> **ACTION ITEM**:
Transcribe the records below exactly as written, from the opening line through the line that contains "Alkwin Kollege (1117, 1403)".
=== DATA PROVIDED ===
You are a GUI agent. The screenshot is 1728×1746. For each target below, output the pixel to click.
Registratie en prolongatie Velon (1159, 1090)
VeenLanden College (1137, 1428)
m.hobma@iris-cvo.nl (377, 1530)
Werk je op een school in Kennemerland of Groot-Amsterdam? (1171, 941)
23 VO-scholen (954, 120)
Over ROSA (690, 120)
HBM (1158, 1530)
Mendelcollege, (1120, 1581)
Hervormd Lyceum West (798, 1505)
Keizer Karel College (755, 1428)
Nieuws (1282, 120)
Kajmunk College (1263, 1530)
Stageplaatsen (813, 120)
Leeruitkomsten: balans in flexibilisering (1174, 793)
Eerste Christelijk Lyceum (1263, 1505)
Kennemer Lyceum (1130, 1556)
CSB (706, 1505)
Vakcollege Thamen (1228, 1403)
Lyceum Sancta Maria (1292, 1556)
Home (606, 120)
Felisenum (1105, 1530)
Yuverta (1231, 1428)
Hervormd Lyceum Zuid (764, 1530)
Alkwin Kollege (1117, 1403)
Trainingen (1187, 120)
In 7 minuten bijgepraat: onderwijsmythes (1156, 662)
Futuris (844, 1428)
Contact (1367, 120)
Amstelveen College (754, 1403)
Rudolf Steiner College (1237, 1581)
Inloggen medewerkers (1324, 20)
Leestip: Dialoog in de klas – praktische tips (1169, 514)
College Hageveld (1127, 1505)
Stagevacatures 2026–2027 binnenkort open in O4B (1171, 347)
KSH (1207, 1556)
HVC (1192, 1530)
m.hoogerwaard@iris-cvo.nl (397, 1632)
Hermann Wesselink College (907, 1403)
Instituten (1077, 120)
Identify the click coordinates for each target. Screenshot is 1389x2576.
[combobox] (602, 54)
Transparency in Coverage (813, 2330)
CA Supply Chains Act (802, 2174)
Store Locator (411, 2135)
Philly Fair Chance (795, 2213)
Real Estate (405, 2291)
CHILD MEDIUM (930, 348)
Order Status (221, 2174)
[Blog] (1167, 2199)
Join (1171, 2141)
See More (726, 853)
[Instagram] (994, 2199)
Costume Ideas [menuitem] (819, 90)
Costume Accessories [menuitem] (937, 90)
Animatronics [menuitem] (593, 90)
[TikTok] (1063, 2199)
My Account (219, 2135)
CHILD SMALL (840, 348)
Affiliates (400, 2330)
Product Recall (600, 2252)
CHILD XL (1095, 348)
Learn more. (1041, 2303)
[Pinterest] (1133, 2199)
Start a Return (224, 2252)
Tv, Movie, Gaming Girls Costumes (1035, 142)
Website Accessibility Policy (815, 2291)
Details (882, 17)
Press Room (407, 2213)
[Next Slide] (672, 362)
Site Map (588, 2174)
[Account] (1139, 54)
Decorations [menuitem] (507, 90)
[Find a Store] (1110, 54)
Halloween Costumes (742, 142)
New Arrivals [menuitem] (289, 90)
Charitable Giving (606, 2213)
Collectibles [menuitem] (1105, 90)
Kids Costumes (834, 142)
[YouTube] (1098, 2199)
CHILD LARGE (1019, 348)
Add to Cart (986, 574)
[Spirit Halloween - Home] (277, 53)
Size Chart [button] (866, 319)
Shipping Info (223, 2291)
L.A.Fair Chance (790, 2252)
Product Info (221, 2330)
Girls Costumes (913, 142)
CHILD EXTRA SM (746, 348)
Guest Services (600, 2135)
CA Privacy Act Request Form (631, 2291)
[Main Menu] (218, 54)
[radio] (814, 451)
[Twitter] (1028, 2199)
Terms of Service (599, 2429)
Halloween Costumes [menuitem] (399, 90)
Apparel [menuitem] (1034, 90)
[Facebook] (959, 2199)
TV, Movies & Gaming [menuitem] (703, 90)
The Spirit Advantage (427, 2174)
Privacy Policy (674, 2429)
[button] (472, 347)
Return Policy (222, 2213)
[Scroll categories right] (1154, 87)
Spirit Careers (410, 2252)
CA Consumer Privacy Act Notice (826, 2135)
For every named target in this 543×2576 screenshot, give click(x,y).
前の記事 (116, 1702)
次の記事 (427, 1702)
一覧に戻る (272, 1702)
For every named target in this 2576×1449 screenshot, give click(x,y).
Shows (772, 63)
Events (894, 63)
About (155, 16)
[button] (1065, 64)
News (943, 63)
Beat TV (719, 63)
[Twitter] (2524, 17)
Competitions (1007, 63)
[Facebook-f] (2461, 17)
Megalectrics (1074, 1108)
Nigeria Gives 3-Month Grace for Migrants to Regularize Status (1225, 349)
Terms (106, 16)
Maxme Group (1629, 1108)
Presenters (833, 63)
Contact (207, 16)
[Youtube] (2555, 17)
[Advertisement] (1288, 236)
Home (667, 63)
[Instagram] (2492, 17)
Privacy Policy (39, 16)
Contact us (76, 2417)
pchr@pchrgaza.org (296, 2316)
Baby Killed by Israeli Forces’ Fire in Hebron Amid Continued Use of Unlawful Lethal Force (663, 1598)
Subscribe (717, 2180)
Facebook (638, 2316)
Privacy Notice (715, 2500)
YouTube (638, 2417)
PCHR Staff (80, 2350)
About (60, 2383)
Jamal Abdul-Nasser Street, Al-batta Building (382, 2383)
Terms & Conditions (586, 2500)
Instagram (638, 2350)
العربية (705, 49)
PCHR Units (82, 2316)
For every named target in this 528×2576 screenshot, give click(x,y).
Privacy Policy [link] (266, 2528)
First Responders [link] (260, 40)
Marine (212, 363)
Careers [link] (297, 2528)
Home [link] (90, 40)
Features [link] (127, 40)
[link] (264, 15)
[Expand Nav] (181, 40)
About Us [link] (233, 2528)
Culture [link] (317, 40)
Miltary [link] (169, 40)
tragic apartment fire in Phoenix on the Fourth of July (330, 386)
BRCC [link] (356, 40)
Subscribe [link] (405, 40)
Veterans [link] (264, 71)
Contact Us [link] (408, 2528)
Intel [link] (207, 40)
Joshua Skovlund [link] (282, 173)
===
> **ANSWER FOR THIS EXERCISE**:
You are a GUI agent. The screenshot is 1728×1746. For each target below, output the pixel to click.
Registratie en prolongatie Velon (1159, 1090)
VeenLanden College (1137, 1428)
m.hobma@iris-cvo.nl (377, 1530)
Werk je op een school in Kennemerland of Groot-Amsterdam? (1171, 941)
23 VO-scholen (954, 120)
Over ROSA (690, 120)
HBM (1158, 1530)
Mendelcollege, (1120, 1581)
Hervormd Lyceum West (798, 1505)
Keizer Karel College (755, 1428)
Nieuws (1282, 120)
Kajmunk College (1263, 1530)
Stageplaatsen (813, 120)
Leeruitkomsten: balans in flexibilisering (1174, 793)
Eerste Christelijk Lyceum (1263, 1505)
Kennemer Lyceum (1130, 1556)
CSB (706, 1505)
Vakcollege Thamen (1228, 1403)
Lyceum Sancta Maria (1292, 1556)
Home (606, 120)
Felisenum (1105, 1530)
Yuverta (1231, 1428)
Hervormd Lyceum Zuid (764, 1530)
Alkwin Kollege (1117, 1403)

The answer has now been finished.